== REQUIRED ACTIONS ==
[a] In the learning-to-rank notebook, which score values does the docstring of the MSLR10KDataset class list?
[b] Resume the learning-to-rank notebook after its last line of code.

== EXCERPTED PASSAGE ==

# Learning to rank notebook

Reference:   
[1] [From RankNet to LambdaRank to LambdaMART: An Overview](http://citeseerx.ist.psu.edu/viewdoc/download?doi=10.1.1.180.634&rep=rep1&type=pdf)

In [None]:
import pandas as pd
import numpy as np

from collections import defaultdict

## Setup a data loader

In [None]:
import torch

from torch.utils.data import Dataset, DataLoader

In [None]:
class MSLR10KDataset(Dataset):
    """MSLR 10K Dataset"""
    
    def __init__(self, path):
        """
        Args:
            pairs (list of tuples): The pairs of record to be compared
            scores (list of int): The scores of 1, -1, 0
            i_features (list of list): Feature list of ith document
            j_features (list of list): Feature list of jth document
        """
        
        self.path = path
        self.features = []
        self.labels = []
        self.query_ids = []
        
        # Generate dataset
        self._get_format_data(self.path)
        self.pairs, self.scores, self.i_features, self.j_features = \
            self._get_pair_doc_data(self.labels, self.query_ids)

== RECORD EXCERPTS ==
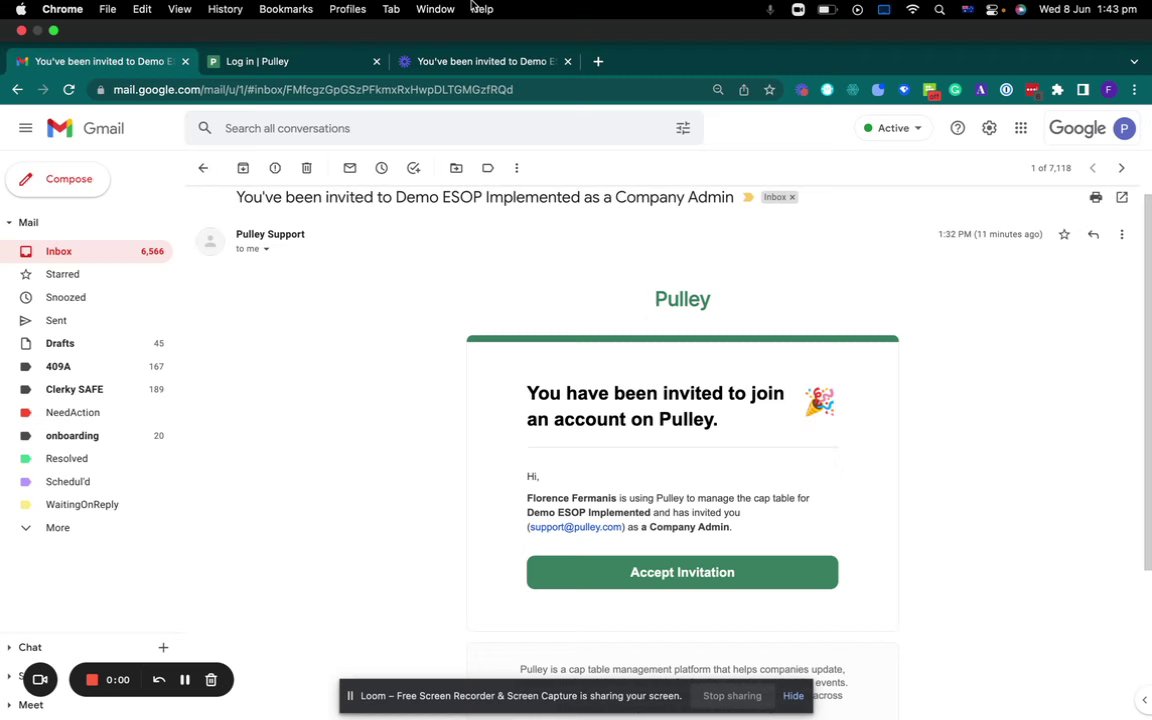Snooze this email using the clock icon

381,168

--

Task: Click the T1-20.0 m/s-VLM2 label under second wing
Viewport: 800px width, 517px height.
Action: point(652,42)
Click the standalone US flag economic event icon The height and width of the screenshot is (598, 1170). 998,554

== EXPECTED RESULTS ==
[a] 1, -1 and 0.

[b]
    def _get_format_data(self, data_path):
        """
        Extract data from data path
        Args:
            data_path (str): Path of the data file
        """
        
        print("Getting data from %s" % data_path)
        
        def _extract_features(toks):
            """Extract features from tokens (e.g. 1: 0 -> 0)"""
            features = []
            for tok in toks:
                features.append(float(tok.split(":")[1]))
            return features

        def _extract_query_data(tok):
            """Extract query features (e.g. qid: 10 -> 10)"""
            # qid
            query_features = [tok.split(":")[1]]
            return query_features
        
        with open(data_path, 'r', encoding='utf-8') as f:
            for line in f:
                data, _, comment = line.rstrip().partition("#")
                toks = data.split()

                self.labels.append(int(toks[0]))                  # label - The relevance score
                self.features.append(_extract_features(toks[2:]))    # doc features
                self.query_ids.append(_extract_query_data(toks[1]))  # qid
                
    def _get_pair_doc_data(self, y_train, query_id):
        """
        Get pairs data
        Args:
            y_train (list): List of relevance score
            query_id (list): List of query_id
        """
        pairs = []
        scores = []
        i_features = []
        j_features = []

        for i in range(0, len(query_id) - 1):
            for j in range(i + 1, len(query_id)):

                # Make sure the documents are for the same query id
                if query_id[i][0] != query_id[j][0]:
                    break

                if y_train[i] > y_train[j]:
                    pairs.append((i, j))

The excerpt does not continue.